Allow us to suggest that you whip up some small files to spell-check before trying out, oh, War and Peace. Here’s Zamyla:

Implement `unload`!

Be sure to free any memory that we allocated in `load`! (Per `dictionary.h`, the hash table itself is declared on the stack, but all of the nodes that are inserted into the hash table are dynamically allocated.) Remember that we used a hash table, and that you know how all the data in that hash table is organized and stored by virtue of its declaration and the definition of each node, even if you can’t see the exact mechanics we used to store it there. Here’s Zamyla with some final suggestions!

In fact, be sure that your spell-checker doesn’t leak any memory at all. Recall that `valgrind` is your newest best friend. Know that `valgrind` watches for leaks while your program is actually running, so be sure to provide command-line arguments if you want `valgrind` to analyze `speller` while you use a particular `dictionary` and/or text, as in the below.

``valgrind --leak-check=full ./speller texts/austinpowers.txt``

And don’t forget about your other good buddy, `gdb`.

## Checking Spell Checking

How to check whether your program is outting the right misspelled words? Well, you’re welcome to consult the "answer keys" that are inside of the `keys` directory that’s inside of your `mispellings` directory. For instance, inside of `keys/austinpowers.txt` are all of the words that your program should think are misspelled.

You could therefore run your program on some text in one window, as with the below.

``./speller texts/austinpowers.txt``

And you could then run the staff’s solution on the same text in another window, as with the below.

``~cs50/pset5/speller texts/austinpowers.txt``

And you could then compare the windows visually side by side. That could get tedious quickly, though. So you might instead want to "redirect" your program’s output to a file (just like you may have done quite a ways back, around Chapter 3), as with the below.

``````./speller texts/austinpowers.txt > student.txt
~cs50/pset5/speller texts/austinpowers.txt > staff.txt``````

You can then compare both files side by side in the same window with a utility like `diff`, as with the below.

``diff -y student.txt staff.txt``

Alternatively, to save time, you could just compare your program’s output (assuming you redirected it to, e.g., `student.txt`) against one of the answer keys without running the staff’s solution, as with the below.

``diff -y student.txt keys/austinpowers.txt``

If your program’s output matches the staff’s, `diff` will output two columns that should be identical except for, perhaps, the running times at the bottom. If the columns differ, though, you’ll see a `>` or `|` where they differ.
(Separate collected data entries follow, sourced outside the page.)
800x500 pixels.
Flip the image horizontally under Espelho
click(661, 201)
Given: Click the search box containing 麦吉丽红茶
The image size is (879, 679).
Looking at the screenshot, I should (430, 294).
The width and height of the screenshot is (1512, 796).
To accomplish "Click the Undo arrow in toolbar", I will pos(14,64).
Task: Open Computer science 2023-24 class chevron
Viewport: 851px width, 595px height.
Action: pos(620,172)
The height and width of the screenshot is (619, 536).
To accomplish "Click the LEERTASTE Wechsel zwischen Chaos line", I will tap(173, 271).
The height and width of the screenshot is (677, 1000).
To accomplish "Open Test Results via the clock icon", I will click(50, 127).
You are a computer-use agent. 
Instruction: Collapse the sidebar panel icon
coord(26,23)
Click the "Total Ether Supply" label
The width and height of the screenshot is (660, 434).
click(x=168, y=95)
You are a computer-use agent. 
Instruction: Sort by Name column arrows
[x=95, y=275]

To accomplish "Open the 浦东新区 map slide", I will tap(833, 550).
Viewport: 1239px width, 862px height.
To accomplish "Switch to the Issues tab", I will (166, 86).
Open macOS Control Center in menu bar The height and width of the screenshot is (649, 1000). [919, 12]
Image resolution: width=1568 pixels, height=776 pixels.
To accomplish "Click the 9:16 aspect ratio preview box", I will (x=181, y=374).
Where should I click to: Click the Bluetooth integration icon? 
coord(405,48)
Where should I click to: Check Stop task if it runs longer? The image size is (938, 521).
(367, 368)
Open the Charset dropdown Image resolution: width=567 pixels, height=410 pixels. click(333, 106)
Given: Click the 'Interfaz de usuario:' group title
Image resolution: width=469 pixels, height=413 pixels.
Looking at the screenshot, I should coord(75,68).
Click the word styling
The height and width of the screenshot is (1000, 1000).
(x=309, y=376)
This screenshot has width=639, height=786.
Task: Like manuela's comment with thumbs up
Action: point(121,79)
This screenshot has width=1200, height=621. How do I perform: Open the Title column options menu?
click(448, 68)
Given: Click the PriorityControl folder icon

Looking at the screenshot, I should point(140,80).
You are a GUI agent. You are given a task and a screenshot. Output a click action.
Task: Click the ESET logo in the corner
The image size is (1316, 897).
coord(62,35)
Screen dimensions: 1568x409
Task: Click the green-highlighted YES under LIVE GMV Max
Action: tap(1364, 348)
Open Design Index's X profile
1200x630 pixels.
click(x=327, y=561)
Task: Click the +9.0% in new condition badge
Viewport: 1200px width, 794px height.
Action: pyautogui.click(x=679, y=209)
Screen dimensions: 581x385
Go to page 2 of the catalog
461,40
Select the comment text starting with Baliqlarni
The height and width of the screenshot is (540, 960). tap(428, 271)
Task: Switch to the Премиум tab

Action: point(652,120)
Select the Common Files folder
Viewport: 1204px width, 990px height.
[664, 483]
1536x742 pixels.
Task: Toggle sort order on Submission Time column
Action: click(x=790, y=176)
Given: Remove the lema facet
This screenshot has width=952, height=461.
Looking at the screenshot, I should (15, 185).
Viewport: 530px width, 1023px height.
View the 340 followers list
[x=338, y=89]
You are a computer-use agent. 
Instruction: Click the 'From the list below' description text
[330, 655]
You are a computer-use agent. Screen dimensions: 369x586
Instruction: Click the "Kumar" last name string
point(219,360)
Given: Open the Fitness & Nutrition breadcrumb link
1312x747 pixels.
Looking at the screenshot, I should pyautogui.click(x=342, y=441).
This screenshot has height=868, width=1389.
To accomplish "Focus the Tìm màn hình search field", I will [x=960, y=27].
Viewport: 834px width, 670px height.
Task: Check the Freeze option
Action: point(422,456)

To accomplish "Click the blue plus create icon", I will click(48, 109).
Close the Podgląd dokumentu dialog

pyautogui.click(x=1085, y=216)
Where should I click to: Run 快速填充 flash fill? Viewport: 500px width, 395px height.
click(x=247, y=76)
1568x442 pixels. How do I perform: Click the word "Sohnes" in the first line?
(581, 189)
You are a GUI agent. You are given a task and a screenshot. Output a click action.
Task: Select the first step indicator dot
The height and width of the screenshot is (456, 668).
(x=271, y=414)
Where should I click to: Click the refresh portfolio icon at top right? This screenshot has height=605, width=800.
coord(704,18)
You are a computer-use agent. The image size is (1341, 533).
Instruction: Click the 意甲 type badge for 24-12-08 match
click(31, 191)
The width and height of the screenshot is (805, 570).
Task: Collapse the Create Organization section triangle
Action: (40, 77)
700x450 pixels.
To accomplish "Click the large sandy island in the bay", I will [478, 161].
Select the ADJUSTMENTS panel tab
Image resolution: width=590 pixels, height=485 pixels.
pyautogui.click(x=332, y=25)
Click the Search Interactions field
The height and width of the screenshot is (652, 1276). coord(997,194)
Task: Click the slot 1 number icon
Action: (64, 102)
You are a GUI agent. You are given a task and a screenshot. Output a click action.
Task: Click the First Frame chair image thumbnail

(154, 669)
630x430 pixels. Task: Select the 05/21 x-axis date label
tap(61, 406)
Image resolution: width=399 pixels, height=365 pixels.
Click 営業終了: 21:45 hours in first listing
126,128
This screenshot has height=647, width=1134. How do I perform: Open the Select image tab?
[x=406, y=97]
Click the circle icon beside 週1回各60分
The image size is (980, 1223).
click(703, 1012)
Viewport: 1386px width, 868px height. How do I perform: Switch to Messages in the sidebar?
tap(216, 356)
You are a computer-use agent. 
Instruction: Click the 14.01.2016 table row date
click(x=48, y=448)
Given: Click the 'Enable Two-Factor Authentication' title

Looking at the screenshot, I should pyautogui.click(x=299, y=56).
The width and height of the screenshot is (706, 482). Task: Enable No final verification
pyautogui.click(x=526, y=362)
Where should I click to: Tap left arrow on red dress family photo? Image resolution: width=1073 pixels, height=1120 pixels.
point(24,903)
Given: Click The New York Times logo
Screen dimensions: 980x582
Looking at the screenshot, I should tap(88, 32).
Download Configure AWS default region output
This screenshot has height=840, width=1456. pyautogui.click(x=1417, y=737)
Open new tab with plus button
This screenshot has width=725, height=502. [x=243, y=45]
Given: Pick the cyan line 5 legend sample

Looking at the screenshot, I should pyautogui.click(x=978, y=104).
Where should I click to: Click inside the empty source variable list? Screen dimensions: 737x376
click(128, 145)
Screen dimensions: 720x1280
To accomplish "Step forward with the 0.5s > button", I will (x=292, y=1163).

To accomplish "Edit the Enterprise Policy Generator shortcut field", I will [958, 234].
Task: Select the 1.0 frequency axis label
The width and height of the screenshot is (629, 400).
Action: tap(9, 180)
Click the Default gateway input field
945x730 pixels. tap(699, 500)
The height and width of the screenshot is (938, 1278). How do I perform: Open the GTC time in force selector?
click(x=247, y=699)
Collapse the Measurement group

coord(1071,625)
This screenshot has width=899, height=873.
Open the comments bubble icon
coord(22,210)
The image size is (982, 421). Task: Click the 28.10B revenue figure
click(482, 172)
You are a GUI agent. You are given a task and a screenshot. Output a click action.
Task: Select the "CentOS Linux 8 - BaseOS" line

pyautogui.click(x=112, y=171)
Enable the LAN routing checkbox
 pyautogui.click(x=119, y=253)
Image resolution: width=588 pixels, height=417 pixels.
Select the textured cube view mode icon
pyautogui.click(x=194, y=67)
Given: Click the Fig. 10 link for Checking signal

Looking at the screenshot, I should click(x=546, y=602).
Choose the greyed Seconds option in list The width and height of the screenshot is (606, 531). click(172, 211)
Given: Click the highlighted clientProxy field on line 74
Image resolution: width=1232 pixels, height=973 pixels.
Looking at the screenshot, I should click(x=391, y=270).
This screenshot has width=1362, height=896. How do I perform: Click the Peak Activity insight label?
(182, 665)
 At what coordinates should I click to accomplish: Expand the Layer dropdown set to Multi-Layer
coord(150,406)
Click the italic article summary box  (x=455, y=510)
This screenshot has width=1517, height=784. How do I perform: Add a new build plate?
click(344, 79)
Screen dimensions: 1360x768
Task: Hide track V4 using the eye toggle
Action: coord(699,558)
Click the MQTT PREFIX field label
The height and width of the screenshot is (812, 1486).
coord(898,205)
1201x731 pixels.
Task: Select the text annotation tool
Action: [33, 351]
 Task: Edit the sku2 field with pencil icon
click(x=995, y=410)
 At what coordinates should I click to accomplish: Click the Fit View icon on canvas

For instance, if you see

``````MISSPELLED WORDS                                                MISSPELLED WORDS

FOTTAGE                                                         FOTTAGE
INT                                                             INT
> EVIL'S
s                                                               s
> EVIL'S
Farbissina                                                      Farbissina``````

that means your program (whose output is on the left) does not think that `EVIL’s` is misspelled, even though the staff’s output (on the right) does, as is implied by the absence of `EVIL’s` in the lefthand column and the presence of `EVIL’s` in the righthand column.

To test your code less manually (though still not exhaustively), you may also execute the below.

``check50 2015.fall.pset5.speller dictionary.c dictionary.h staff.o Makefile``

Note that `check50` does not check for memory leaks, so be sure to run `valgrind` as prescribed as well.

How to assess just how fast (and correct) your code is? Well, as always, feel free to play with the staff’s solution, as with the below, and compare its numbers against yours.

``~cs50/pset5/speller texts/austinpowers.txt``

This was Misspellings (Part 1).

1. Hope you appreciate the irony.
2. Don’t worry if you have no idea what we’re talking about, that would be some particularly advanced trickery!